Clinical bottom line

There is no solid evidence that complementary and alternative therapies have any value for treating pain, dyspnoea or nausea and vomiting at the end of life.


Systematic review

CX Pan et al. Complementary and alternative medicine in the management of pain, dyspnea, and nausea and vomiting near the end of life: a systematic review. Journal of Pain and Symptom Management 2000 20: 374-387.

Searching

Six electronic databases were searched for papers about pain, dyspnoea, and nausea and vomiting at the end of life. The intention was to find papers that clearly studies interventions for these conditions, rather than surveys.

The authors found 21 studies, 11 of which were randomised trials, two non-randomised controlled studies, and eight case series. Most of the studies investigated highly individual treatments in highly individual situations, so the likelihood of data pooling was low.

Pain

Fourteen studies addressed pain. Six different therapies were studied:

TENS was evaluated in one RCT with 15 patients, one non-randomised controlled stydy with 60, and two case-series with 38.

Acupuncture was evaluated in one RCT with 239 patients and two case series with 275 patients. There was no difference between real and sham acupuncture in the RCT.

Massage was evaluated in one RCT with 28 patients and one case series with 9, and with additional aromatherapy in one case series with 103 patients.

Psychological therapies were evaluated in one RCT with 94 patients. This showed highly significant improvements for oral mucositis pain (p < 0.01) compared with usual treatment.

Music therapy was evaluated in one RCT with nine patients.

Hypnosis was evaluated in one RCT with 58 patients.

Dyspnoea

Acupuncture was evaluated in one RCT with 24 patients and one case series with 20.

Acupressure was evaluated in one RCT with 31 patients.

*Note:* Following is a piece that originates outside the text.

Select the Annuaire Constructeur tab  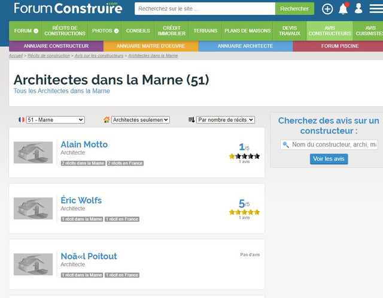(56, 46)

PMR/breathing retraining was evaluated in one RCT with 20 patients.

Psychoanalysis was evaluated in one RCT with 65 patients.

Coping and counseling was evaluated in one RCT with 20 patients.

Nausea/vomiting

Acupressure was evaluated in one non-randomised controlled study with nine patients.

Comment

Most of these studies could show some benefit of treatment with some outcome. The problems, though, are manifest. Firstly, most were far too small to tell anything, even if their conducte was immaculate. Secondly, their conduct was not immaculate. Few were blinded, and most had what would normally be considered major structural flaws.

There really is no solid evidence that complementary and alternative therapies have any value for treating pain, dyspnoea or nausea and vomiting at the end of life.